Celle-ci demeurait écroulée, abasourdie, à demi effondrée sur le divan où elle venait de sangloter.

Soudain la Normande réapparut.

Elle avait son air niais et stupide de ses plus grands jours de bêtise.

Elle articula à voix haute :

— C’étions encore un autre homme pour madame, tout de même, ça en fait-t’y des billets !

Paulette sursautait de colère.

— Qu’on me foute la paix ! cria-t-elle, je ne veux voir personne !

Mais il était trop tard, la bonne avait introduit le visiteur dans le petit boudoir et s’éclipsait immédiatement.

— Qu’est-ce que vous voulez ? demanda Paulette au nouveau venu.

Celui-ci souriait aimablement, il avait l’air élégant, distingué, cossu, des yeux noirs brillaient dans son visage, qu’encadrait une grande barbe poivre et sel.

— Je veux vous voir, vous regarder, jolie Paulette, et vous dire aussi les tendres sentiments que vous m’inspirez !

— Zut alors ! fit la demi-mondaine, maussade, je crois que c’est pas le moment ! La police sort d’ici… j’ai plein d’embêtements !

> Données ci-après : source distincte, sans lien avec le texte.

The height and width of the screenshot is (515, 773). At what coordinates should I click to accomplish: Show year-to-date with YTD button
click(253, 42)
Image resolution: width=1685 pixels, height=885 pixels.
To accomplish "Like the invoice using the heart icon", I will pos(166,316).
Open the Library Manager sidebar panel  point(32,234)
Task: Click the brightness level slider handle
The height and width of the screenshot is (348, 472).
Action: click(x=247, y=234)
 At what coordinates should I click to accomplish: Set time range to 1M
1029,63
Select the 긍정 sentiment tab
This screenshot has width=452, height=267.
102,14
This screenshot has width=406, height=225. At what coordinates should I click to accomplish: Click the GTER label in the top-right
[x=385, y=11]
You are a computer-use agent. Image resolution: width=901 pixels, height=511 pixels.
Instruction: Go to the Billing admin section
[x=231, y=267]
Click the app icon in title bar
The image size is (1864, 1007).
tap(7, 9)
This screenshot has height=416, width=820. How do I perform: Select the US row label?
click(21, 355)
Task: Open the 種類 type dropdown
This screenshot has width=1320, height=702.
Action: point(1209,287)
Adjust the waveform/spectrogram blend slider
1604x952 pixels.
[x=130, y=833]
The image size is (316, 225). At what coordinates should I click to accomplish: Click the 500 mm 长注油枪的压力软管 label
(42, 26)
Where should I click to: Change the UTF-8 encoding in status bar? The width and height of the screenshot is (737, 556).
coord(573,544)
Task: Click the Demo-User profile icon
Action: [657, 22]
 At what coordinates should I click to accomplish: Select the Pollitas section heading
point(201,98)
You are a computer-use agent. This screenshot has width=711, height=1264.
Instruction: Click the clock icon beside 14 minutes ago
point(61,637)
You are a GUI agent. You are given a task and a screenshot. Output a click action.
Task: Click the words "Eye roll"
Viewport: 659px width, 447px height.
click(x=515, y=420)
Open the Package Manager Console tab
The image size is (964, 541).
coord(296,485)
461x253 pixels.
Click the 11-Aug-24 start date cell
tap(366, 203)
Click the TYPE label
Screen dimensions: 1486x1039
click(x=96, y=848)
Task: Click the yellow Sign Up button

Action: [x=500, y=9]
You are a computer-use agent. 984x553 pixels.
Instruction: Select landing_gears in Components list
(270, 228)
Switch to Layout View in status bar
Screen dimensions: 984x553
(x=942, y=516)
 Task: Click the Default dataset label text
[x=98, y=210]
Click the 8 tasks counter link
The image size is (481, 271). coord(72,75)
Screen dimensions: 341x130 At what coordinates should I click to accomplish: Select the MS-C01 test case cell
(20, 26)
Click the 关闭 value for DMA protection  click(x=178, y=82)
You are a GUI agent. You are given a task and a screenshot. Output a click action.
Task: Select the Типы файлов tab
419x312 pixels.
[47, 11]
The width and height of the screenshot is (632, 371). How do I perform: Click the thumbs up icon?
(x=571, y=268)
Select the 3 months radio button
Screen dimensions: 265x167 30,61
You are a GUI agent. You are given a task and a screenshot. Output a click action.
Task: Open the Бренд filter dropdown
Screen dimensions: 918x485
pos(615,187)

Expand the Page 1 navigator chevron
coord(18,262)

— Vraiment ? fit le personnage, subitement intéressé, ne pourrais-je pas vous aider ?

— Qui c’est que vous êtes ? demanda Paulette.

— Un homme, ma chère enfant, qui s’intéresse à vous et qui ne manque pas de relations, bien au contraire ! Dites-moi ce qui s’est passé exactement avec le policier qui sort d’ici. Racontez-moi ce que vous lui avez dit.